La distance du but-en-blanc dépendant, non-seulement de la courbure de la trajectoire, mais encore du plus ou moins d'ouverture de l'angle de mire, on diminue cet angle en ajoutant à la volée la masse de mire; et comme sa hauteur rend le demi-diamètre de la pièce à ce point égal au demi-diamètre de la culasse, on le réduit à zéro. Par là on diminue la distance du but-en-blanc, parce que la ligne de mire s'écartant moins dans le principe de la trajectoire, en est plus promptement rencontrée une seconde fois.
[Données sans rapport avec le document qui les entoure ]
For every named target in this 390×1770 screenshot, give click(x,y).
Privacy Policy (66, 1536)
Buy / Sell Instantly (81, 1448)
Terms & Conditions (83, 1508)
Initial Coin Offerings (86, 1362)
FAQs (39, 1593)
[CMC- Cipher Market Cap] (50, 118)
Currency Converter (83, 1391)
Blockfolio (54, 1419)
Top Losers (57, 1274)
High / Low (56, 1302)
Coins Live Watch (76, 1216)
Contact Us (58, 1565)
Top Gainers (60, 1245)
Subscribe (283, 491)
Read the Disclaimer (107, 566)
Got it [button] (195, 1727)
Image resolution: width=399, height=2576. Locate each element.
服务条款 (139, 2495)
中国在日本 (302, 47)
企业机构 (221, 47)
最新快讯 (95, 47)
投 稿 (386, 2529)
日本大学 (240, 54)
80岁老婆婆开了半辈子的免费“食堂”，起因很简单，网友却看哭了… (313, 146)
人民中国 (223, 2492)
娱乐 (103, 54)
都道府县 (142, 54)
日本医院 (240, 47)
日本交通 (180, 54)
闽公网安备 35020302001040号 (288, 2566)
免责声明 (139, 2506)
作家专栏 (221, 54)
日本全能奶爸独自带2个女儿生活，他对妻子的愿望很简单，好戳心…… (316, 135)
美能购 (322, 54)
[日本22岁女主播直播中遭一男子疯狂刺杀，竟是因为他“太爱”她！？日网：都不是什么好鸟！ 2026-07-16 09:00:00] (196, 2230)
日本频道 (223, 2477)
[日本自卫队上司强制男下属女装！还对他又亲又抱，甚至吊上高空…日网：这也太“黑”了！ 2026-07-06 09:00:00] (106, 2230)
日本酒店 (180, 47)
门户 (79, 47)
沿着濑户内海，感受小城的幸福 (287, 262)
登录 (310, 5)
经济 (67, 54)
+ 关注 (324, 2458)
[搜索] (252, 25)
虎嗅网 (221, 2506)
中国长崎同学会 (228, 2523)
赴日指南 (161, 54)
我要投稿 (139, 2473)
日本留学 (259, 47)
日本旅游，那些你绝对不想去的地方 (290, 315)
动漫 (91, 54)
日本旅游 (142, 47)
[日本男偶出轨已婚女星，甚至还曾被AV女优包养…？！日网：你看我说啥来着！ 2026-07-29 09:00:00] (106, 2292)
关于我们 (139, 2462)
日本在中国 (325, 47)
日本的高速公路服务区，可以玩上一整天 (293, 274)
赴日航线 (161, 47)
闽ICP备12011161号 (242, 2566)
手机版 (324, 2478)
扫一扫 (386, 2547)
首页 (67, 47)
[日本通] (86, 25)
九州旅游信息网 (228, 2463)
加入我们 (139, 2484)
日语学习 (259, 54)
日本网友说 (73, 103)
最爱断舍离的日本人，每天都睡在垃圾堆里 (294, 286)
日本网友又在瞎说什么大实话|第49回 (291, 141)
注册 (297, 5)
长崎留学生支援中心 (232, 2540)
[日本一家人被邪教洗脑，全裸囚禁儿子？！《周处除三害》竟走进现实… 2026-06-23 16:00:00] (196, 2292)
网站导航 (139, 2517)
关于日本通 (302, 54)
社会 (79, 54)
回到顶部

Mais l'application du montant ou hausse à la culasse produit un effet contraire et réduit par conséquent le pointage pour toutes les distances graduées sur le montant, à celle du but-en-blanc, c'est-à-dire que le chef pointe, en mettant dans le même alignement son œil, le point le plus élevé du montant et celui de la masse de mire.

Les expériences faites avec ces hausses ont donné les résultats les plus avantageux; sur cent boulets lancés de 2 à 3 encâblures, plus de la moitié auraient porté dans la coque d'un navire ayant 10 pieds d'œuvres-mortes, l'autre moitié n'aurait pas dépassé la grande hune.


[CHAPITRE VIII.]

Manœuvres de Force relatives au Canonnage.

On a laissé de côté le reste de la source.